#### [Entries shown]

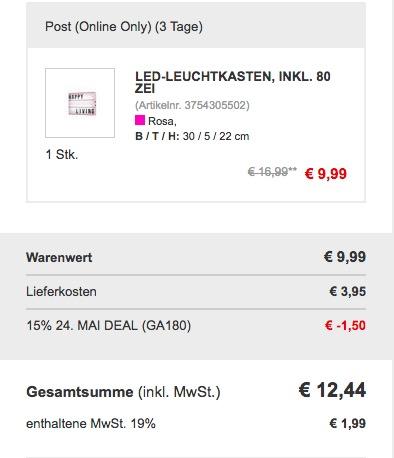Click the Post (Online Only) (3 Tage) header
Image resolution: width=394 pixels, height=458 pixels.
coord(124,27)
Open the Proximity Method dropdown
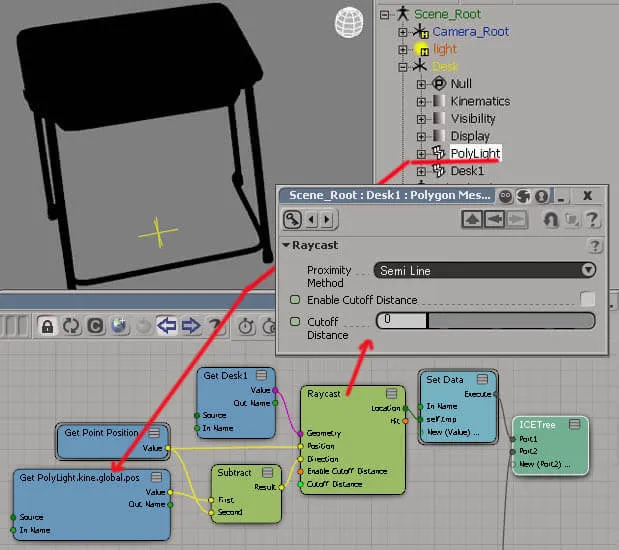619x550 pixels. [485, 270]
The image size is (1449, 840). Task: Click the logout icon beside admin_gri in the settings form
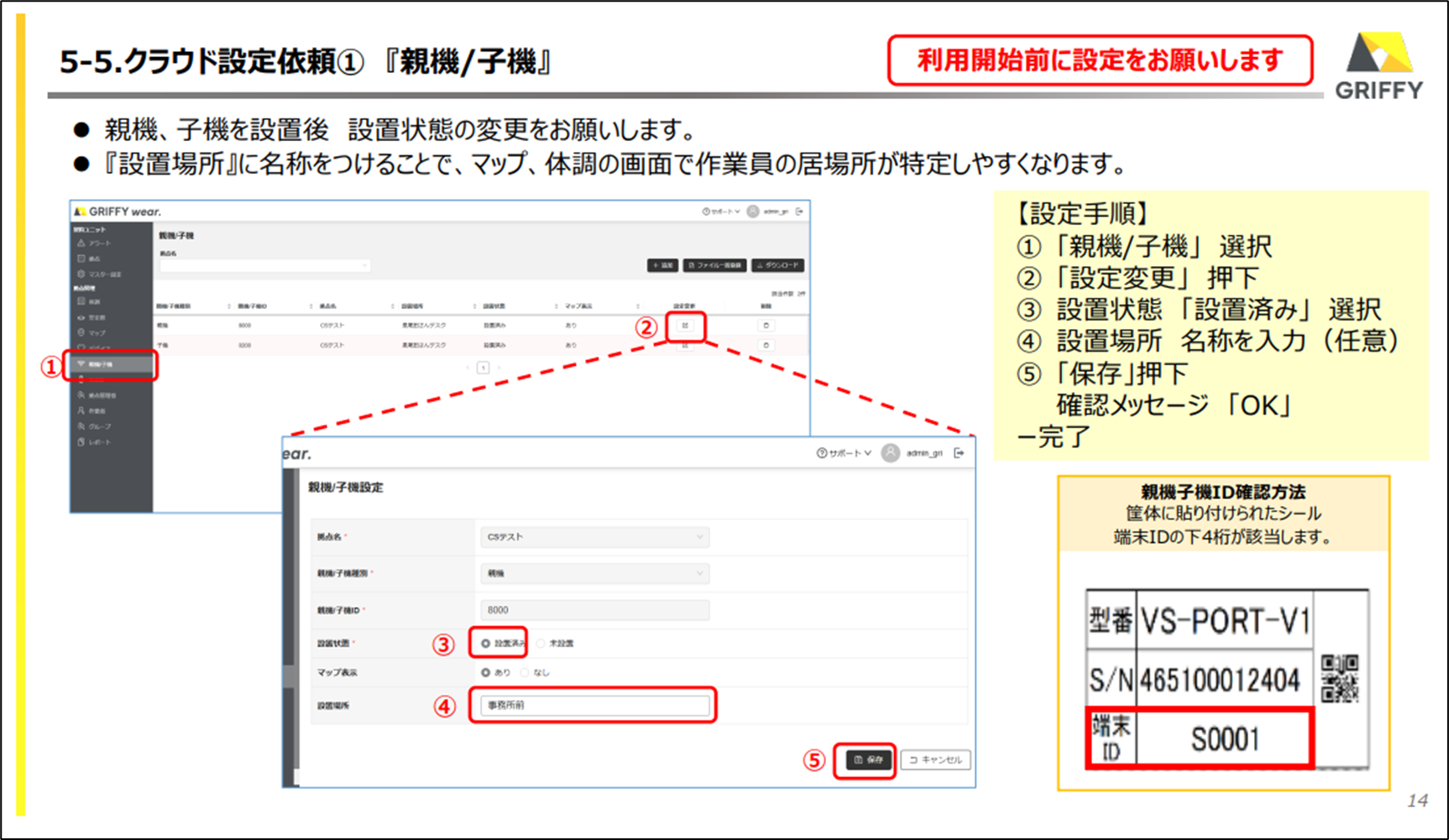pyautogui.click(x=959, y=453)
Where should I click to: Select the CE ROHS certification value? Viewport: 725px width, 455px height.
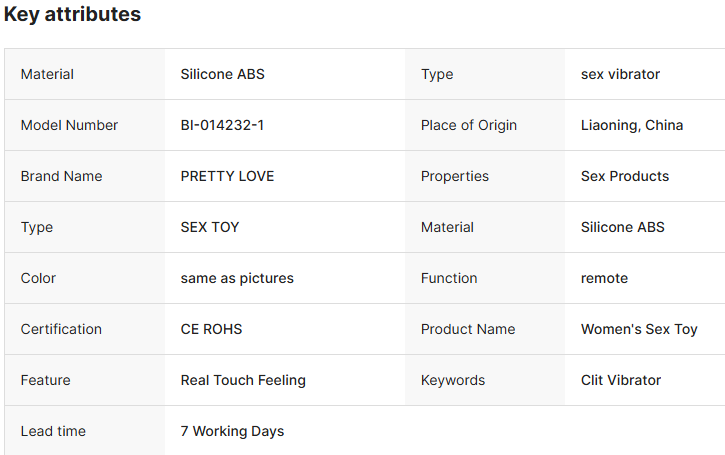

#### [Work order]
Quote exactly the lines from the line that contains "The image size" through the last line of the listing, please, leaving out all pictures.

#### [Solution to the problem]
The image size is (1449, 840). Task: Click the logout icon beside admin_gri in the settings form
pyautogui.click(x=959, y=453)
Where should I click to: Select the CE ROHS certification value? Viewport: 725px width, 455px height.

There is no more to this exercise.